**Your task**.
Only lines with the string "this" should be returned from the data below.

____________

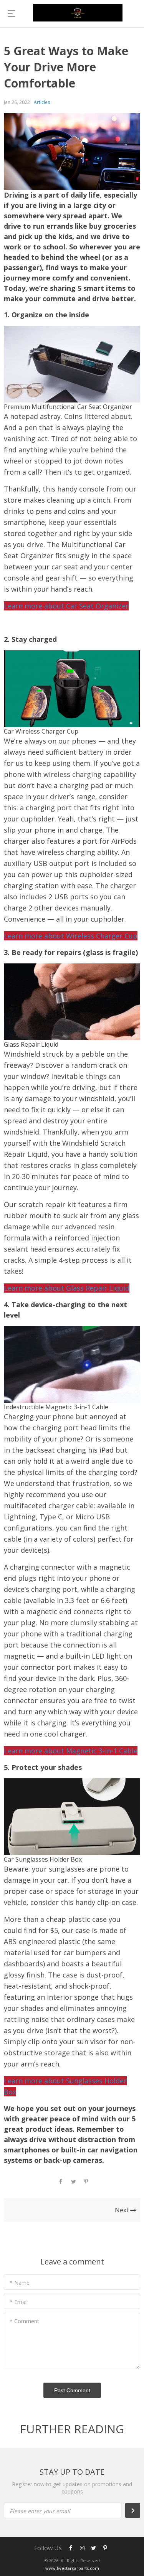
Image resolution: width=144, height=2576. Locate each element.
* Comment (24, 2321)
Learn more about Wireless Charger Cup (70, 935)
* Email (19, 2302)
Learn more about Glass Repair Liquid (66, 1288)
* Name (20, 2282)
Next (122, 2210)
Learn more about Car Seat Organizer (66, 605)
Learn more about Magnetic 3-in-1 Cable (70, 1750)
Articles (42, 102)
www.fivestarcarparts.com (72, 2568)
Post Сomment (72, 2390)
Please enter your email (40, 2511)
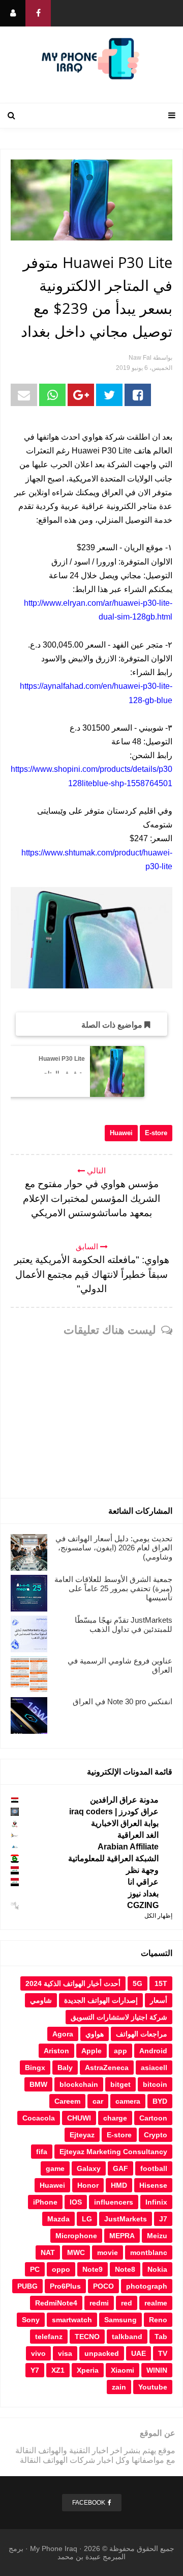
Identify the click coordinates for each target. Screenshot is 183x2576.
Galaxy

____________

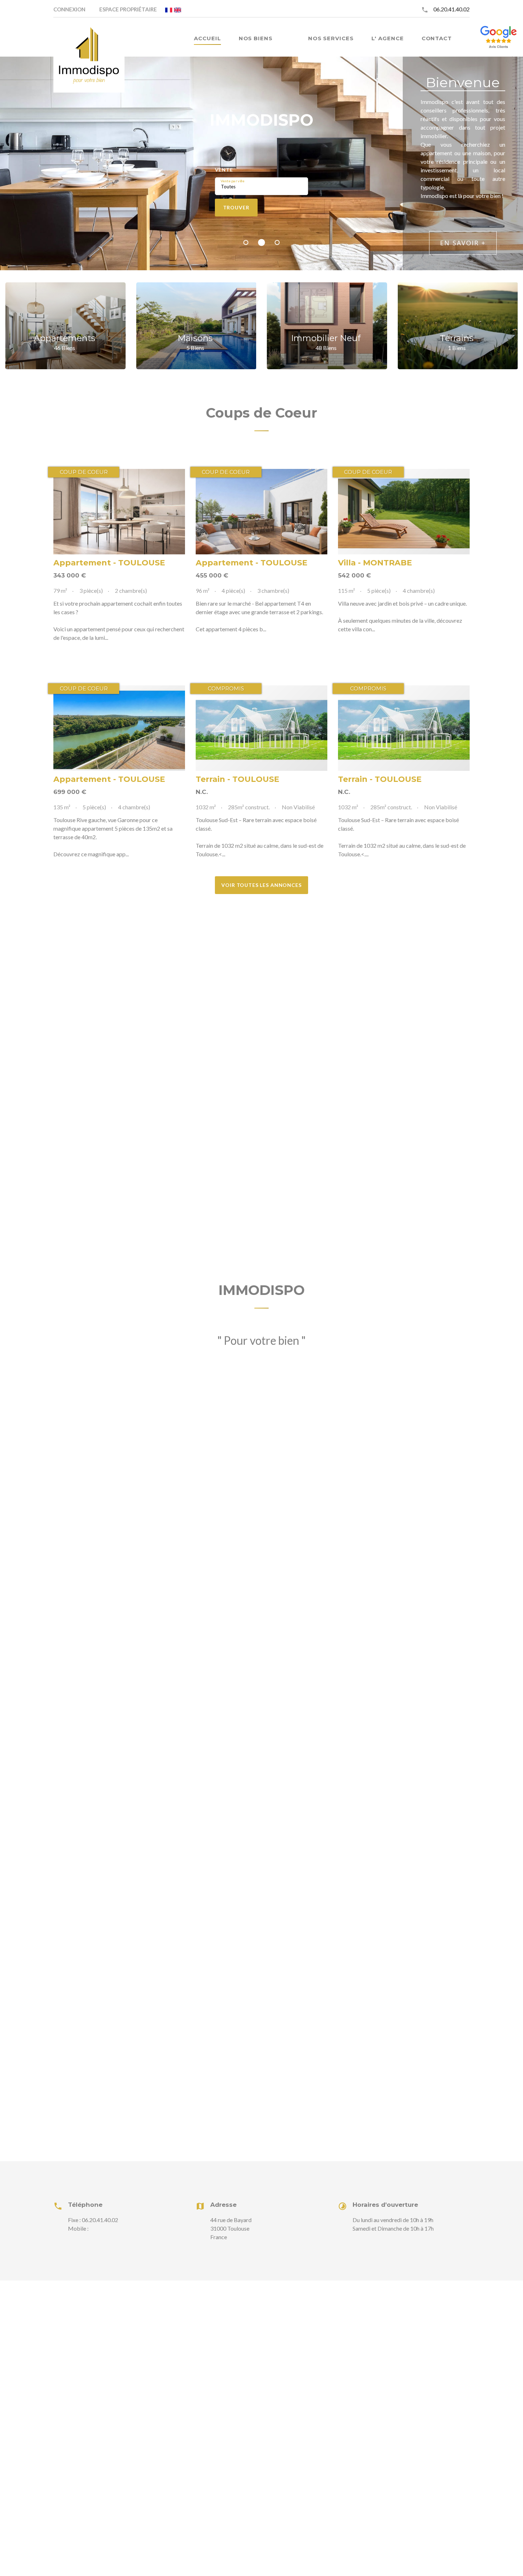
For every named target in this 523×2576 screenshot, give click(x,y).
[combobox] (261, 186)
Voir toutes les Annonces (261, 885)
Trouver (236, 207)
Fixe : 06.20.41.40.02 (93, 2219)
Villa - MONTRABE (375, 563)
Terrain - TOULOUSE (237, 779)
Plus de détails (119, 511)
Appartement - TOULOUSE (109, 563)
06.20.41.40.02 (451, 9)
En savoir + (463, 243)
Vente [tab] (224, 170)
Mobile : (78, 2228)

____________

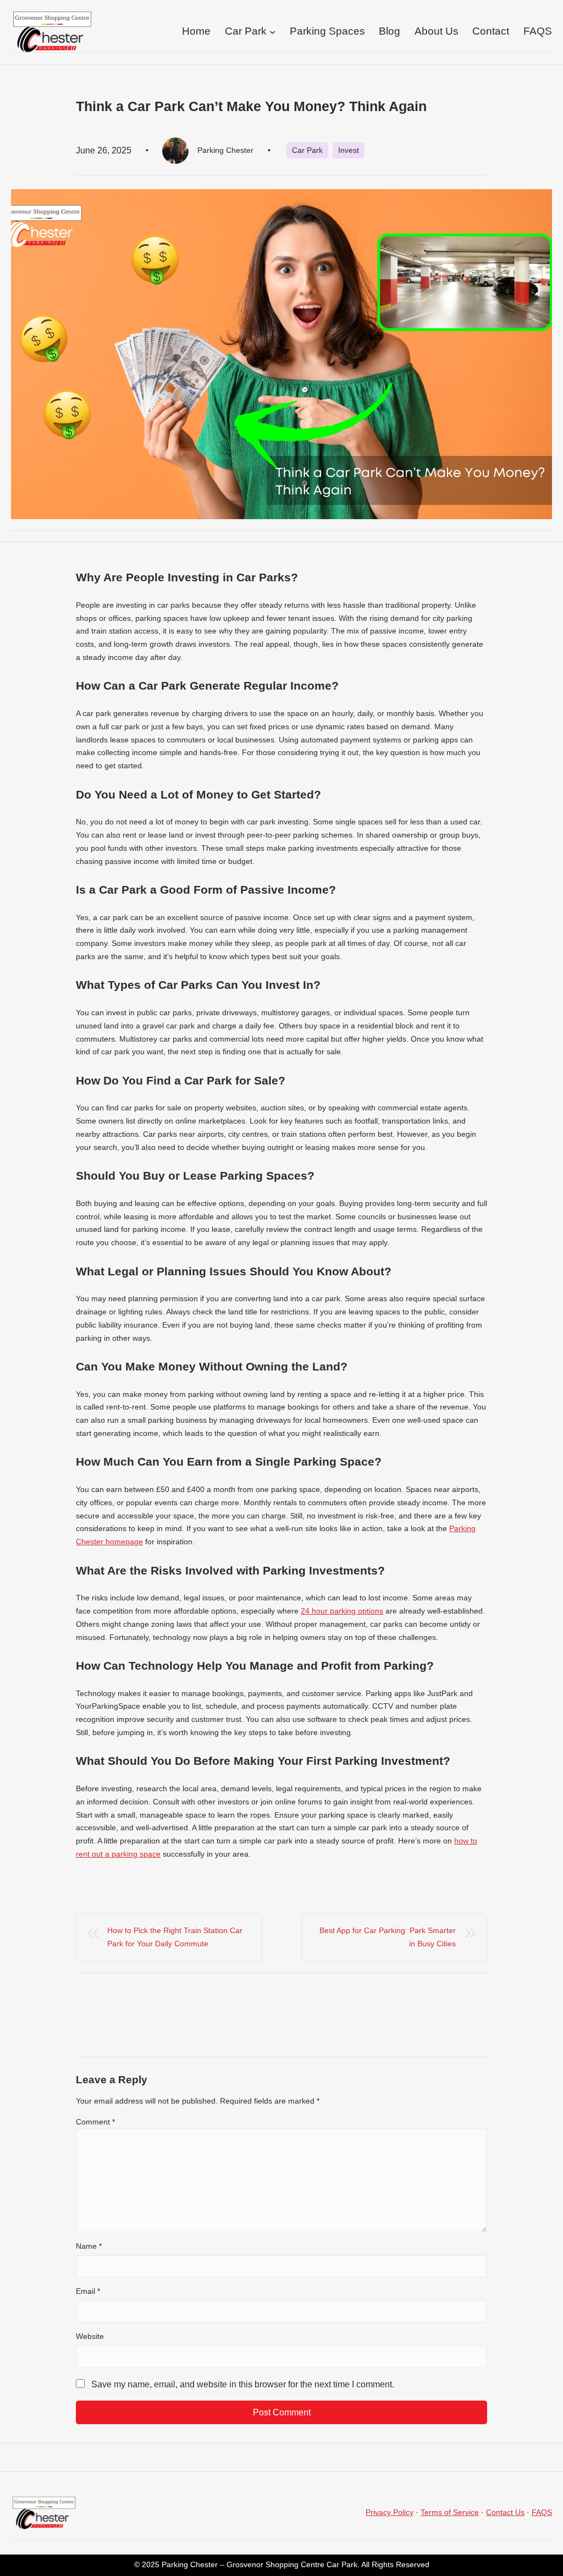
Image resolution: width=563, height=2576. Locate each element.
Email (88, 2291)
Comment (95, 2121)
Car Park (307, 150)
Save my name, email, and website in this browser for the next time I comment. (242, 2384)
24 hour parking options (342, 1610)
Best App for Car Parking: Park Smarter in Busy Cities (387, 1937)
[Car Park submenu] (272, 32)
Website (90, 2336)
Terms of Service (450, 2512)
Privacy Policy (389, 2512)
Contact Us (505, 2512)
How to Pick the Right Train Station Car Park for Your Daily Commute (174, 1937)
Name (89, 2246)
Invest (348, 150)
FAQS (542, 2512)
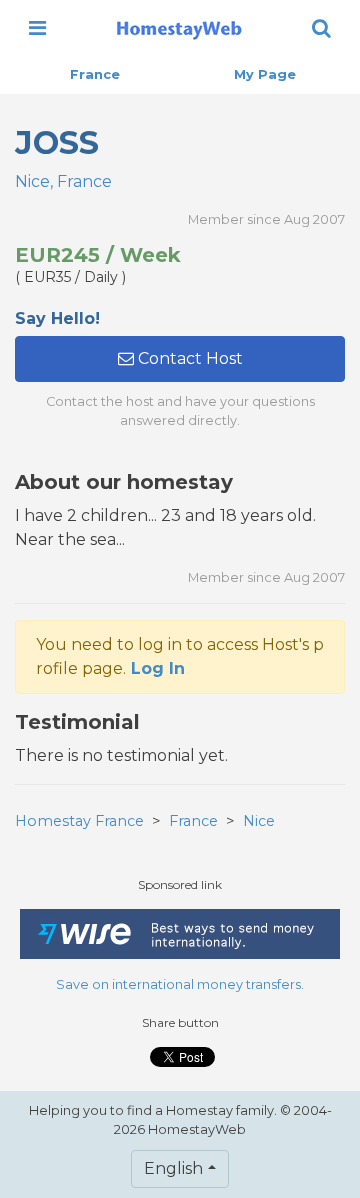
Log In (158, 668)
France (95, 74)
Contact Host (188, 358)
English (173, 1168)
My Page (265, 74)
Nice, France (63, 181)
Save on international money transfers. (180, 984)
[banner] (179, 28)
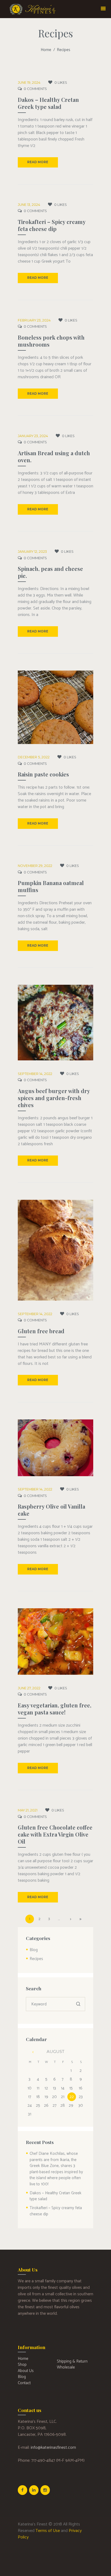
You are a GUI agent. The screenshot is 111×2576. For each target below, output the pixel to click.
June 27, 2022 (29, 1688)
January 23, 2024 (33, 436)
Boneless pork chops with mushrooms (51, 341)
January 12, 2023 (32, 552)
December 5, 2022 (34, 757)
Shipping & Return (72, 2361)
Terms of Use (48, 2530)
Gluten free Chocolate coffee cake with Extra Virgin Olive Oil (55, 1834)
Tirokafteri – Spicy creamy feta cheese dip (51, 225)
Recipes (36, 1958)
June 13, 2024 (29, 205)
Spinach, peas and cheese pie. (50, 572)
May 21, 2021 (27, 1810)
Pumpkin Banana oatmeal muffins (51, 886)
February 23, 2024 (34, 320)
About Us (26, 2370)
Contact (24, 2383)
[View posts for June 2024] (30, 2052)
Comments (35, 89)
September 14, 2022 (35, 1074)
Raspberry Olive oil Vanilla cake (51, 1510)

____________

**Exercise answer**.
For every named target in this 523×2576 screenshot, give click(x,y).
Save my name, email, and website in this browser for the next time I comment. (242, 2384)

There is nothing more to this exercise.